PostgreSQL Add Column

PostgreSQL Add Column

Databases naturally evolve alongside the applications that aggressively rely on them. You will frequently need to explicitly add new columns to an existing database table.

To cleanly accomplish this, PostgreSQL uses the ALTER TABLE command seamlessly. It allows you to deeply modify a table's strict architecture without losing existing data.

The ADD COLUMN Syntax

The syntax rigorously requires you to specify the targeted table you wish to alter. You then utilize the ADD COLUMN keywords followed by the new column's name and type.

You can seamlessly assign constraints, like making the new column universally unique. The operation is fast, but adding defaults to massive tables can sometimes take time.

Add Column Syntax:

ALTER TABLE table_name
ADD COLUMN new_column_name datatype constraint;

Adding a Simple Column

Let's dynamically add a new column to explicitly track a user's phone number. We will use the VARCHAR data type to safely allow dashes and parenthesis.

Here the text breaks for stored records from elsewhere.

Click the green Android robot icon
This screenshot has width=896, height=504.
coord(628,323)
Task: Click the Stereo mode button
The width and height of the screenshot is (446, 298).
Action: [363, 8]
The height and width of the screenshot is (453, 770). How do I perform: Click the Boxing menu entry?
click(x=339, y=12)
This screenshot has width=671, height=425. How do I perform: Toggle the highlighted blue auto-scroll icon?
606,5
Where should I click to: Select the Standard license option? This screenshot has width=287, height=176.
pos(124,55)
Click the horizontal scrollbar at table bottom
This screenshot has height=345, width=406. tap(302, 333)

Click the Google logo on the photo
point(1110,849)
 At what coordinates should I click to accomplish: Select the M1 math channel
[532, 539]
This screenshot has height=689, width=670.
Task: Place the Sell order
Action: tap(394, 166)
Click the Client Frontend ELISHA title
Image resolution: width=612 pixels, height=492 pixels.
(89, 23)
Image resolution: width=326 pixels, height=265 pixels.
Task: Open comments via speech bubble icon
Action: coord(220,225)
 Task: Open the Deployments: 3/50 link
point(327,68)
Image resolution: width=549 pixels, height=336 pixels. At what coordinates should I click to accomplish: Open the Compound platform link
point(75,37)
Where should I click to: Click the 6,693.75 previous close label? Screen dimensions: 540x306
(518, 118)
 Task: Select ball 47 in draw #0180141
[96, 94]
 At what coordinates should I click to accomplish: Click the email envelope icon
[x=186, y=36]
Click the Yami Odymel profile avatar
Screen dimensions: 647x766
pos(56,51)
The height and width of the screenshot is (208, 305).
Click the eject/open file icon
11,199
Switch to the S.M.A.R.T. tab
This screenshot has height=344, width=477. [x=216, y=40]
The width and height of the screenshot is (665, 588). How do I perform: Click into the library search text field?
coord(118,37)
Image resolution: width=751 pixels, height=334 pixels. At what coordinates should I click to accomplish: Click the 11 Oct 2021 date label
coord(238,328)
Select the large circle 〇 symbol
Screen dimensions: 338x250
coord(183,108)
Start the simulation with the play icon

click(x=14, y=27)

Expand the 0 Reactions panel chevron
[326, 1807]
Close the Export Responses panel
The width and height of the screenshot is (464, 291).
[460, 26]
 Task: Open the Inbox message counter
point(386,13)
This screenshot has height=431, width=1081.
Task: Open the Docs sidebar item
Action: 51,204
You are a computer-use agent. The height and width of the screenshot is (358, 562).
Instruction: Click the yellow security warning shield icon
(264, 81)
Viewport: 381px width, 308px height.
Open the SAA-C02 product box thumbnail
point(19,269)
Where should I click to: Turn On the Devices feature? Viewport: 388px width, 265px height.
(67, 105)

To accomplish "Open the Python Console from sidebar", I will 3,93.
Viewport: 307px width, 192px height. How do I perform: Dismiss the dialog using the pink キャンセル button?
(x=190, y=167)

Once executed, every single existing row will magically receive this new column. The value for this new column on all older, existing rows will simply default to NULL.

Simple Addition Example:

-- Add a phone number column to the Users table
ALTER TABLE Users
ADD COLUMN PhoneNumber VARCHAR(20);

Adding Multiple Columns

You do not have to write separate ALTER TABLE statements for every individual addition. PostgreSQL gracefully allows you to add multiple columns in one single, fluid command.

You simply separate the new ADD COLUMN definitions with a standard comma natively. This significantly cleans up your database migration scripts and deployment files.

Multiple Additions Example:

-- Add both Age and Status columns simultaneously
ALTER TABLE Users
ADD COLUMN Age INTEGER,
ADD COLUMN Status VARCHAR(15);

Adding Columns with Defaults

Sometimes you do not want older rows to natively default to an empty NULL value. You can seamlessly append the DEFAULT constraint entirely during the addition process.

PostgreSQL will actively populate the brand new column with this default value instantly. This forcefully ensures strict data consistency across both old and entirely new records.

Adding Default Example:

-- Add a boolean column and default all existing users to TRUE
ALTER TABLE Users
ADD COLUMN IsActive BOOLEAN DEFAULT TRUE;

Summary

The ALTER TABLE ADD COLUMN command allows safe, non-destructive schema evolution. Older rows will safely receive a NULL value unless a default is proactively specified.

Always test table alterations vigorously in a safe development environment first.

Exercise

If you add a new column without a DEFAULT clause, what value do the existing rows get?